Prompt =>
Could you restate exactly the lines that begin at the line with "Salmo Lc1 –" and end at the final line of the data?
<<<<
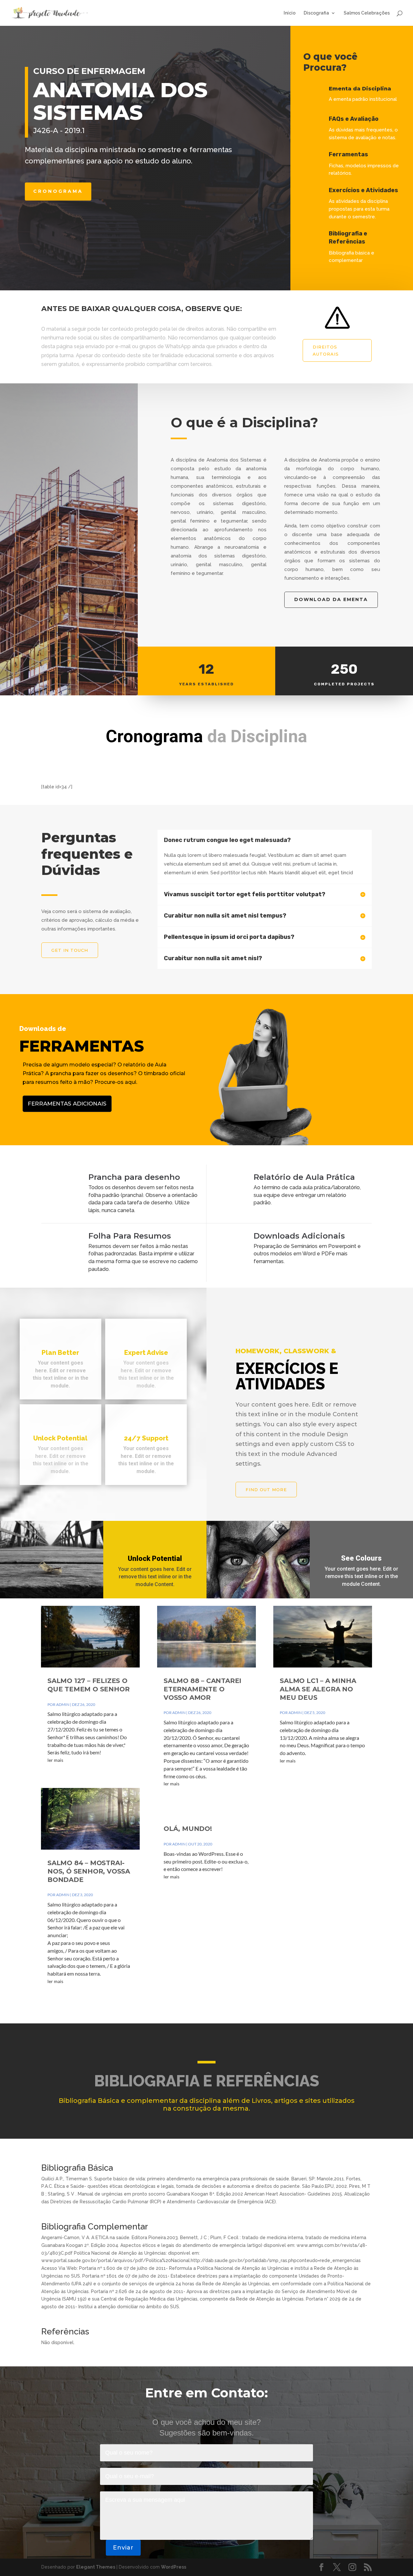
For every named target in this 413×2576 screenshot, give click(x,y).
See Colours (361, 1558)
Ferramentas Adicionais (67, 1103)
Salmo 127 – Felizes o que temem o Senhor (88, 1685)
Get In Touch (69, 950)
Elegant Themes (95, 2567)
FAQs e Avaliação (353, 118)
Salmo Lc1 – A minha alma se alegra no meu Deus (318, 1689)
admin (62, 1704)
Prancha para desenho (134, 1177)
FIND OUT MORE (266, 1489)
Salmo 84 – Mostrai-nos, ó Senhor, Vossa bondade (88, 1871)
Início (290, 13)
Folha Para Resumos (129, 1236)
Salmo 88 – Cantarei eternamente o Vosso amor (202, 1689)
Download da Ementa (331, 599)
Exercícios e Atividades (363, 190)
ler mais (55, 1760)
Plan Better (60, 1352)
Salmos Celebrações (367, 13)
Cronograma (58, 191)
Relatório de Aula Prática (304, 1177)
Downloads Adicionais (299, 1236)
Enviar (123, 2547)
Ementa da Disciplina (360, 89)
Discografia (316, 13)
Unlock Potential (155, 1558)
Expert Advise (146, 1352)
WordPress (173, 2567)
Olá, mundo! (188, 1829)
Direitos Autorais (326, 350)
>>>>
Expected output =>
Salmo Lc1 – A minha alma se alegra no meu Deus (318, 1689)
admin (62, 1704)
Prancha para desenho (134, 1177)
FIND OUT MORE (266, 1489)
Salmo 84 – Mostrai-nos, ó Senhor, Vossa bondade (88, 1871)
Início (290, 13)
Folha Para Resumos (129, 1236)
Salmo 88 – Cantarei eternamente o Vosso amor (202, 1689)
Download da Ementa (331, 599)
Exercícios e Atividades (363, 190)
ler mais (55, 1760)
Plan Better (60, 1352)
Salmos Celebrações (367, 13)
Cronograma (58, 191)
Relatório de Aula Prática (304, 1177)
Downloads Adicionais (299, 1236)
Enviar (123, 2547)
Ementa da Disciplina (360, 89)
Discografia (316, 13)
Unlock Potential (155, 1558)
Expert Advise (146, 1352)
WordPress (173, 2567)
Olá, mundo! (188, 1829)
Direitos Autorais (326, 350)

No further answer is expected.